One member of the old guard after another has stepped down since Honecker was forced out as party leader and head of government. On Thursday, Honecker's wife, Margot, resigned as the minister of education, along with labor boss Harry Tisch, two regional party leaders and the heads of two minor political parties.
More changes are expected. According to the West German newspaper Bild, Prime Minister Stoph is also expected to go. It was Bild that forecast the downfall of Erich Honecker last month.
The call for the entire Cabinet to step down appeared in the daily Der Morgen, the publication of the Liberal Democratic Party. This is one of the four minority parties allied with the ruling Communists.
The Der Morgen article made no attack on Communist rule. According to analysts here, it could be the forerunner of a purge of elderly and unpopular officials who stand in the way of reform.

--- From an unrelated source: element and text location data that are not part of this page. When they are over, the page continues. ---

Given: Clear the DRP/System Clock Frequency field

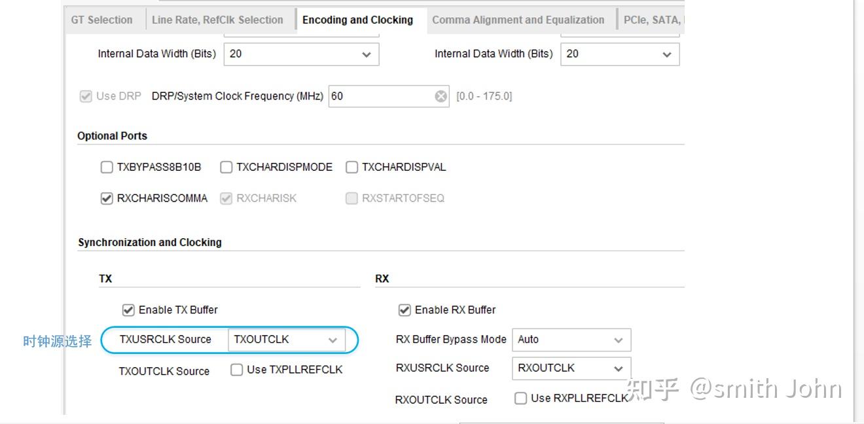Looking at the screenshot, I should [x=441, y=97].
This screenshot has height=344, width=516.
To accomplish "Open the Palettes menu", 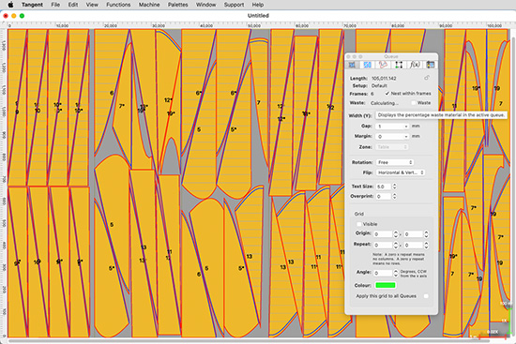I will pos(177,5).
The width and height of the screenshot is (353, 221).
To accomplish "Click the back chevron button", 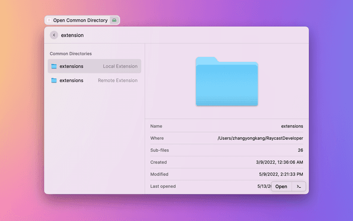I will (54, 35).
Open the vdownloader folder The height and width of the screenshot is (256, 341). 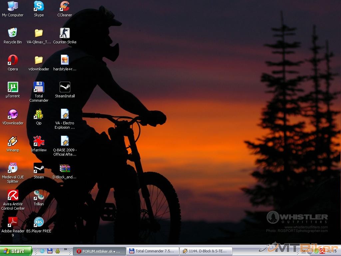point(39,60)
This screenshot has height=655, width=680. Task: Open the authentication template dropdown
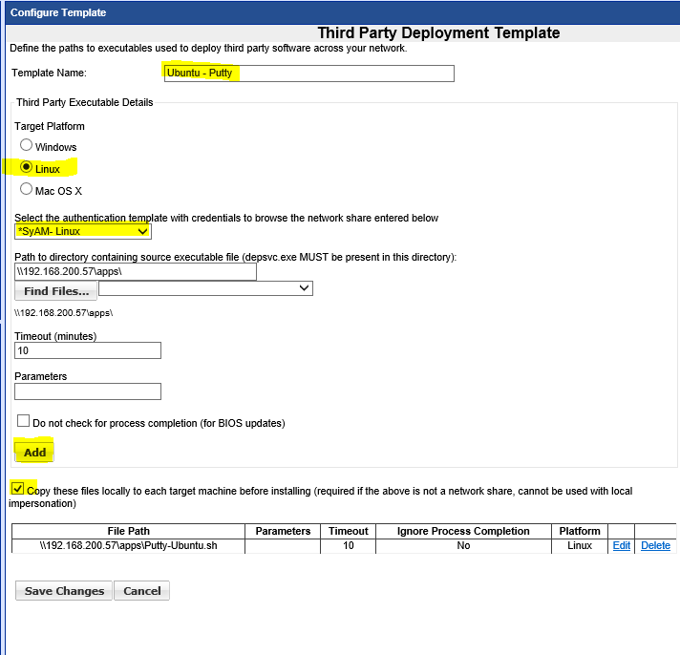[83, 231]
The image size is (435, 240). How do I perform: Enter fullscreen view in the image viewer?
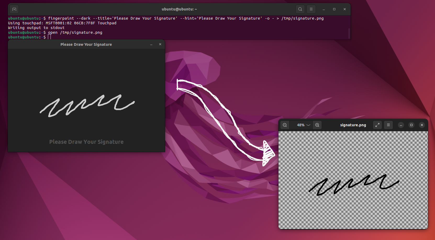tap(377, 125)
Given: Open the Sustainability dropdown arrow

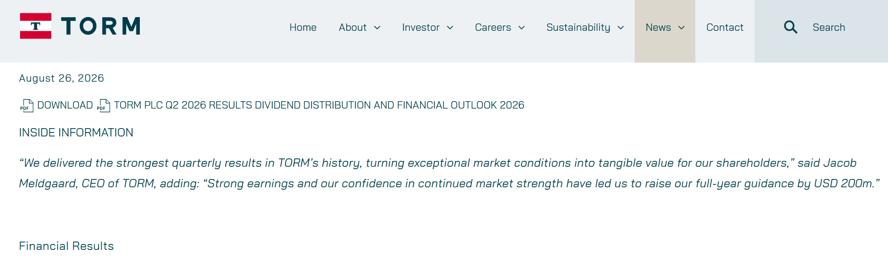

Another East German newspaper, the National Zeitung, said it is regrettable that so many East Germans are fleeing to the West at a time when the new national leadership, installed only last month, is coping with the problems that caused these people to flee.
"Without a doubt," it said, "we are only at the beginning. There is mistrust and a thousand things still to be done. But we are dealing with this matter here, not in Bonn or Frankfurt."
Krenz had already signaled his willingness to take at least some steps toward reform, loosening controls on the press, lifting travel curbs and declaring an amnesty for people who have fled the country or have tried to do so.
Officials in West Berlin announced Friday that more than 167,000 East Germans have arrived in West Germany this year, more than a third of them illegally.
Dorothee Wilms, the West German minister of inter-German relations, said she expects the number to rise to 190,000 by the end of the year.
She said these numbers "show that many people in East Germany still do not trust the new leadership."
Officials at the West German Embassy in Prague, Czechoslovakia, said Friday that about 5,000 East Germans had crowded into the embassy and the surrounding grounds, more than doubling overnight the number on hand seeking to emigrate to the West. Late Friday, East Germany allowed the refugees to start leaving for the West.
East Berlin's city health administrator said the flight of doctors and skilled medical technicians is putting a severe strain on health services in East Germany.
The official, Dr. Geerd Dellas, told the newspaper Berliner Zeitung that 1,100 doctors and nurses have left East Berlin and that "the situation is so difficult that an emergency system of aid" has been set up.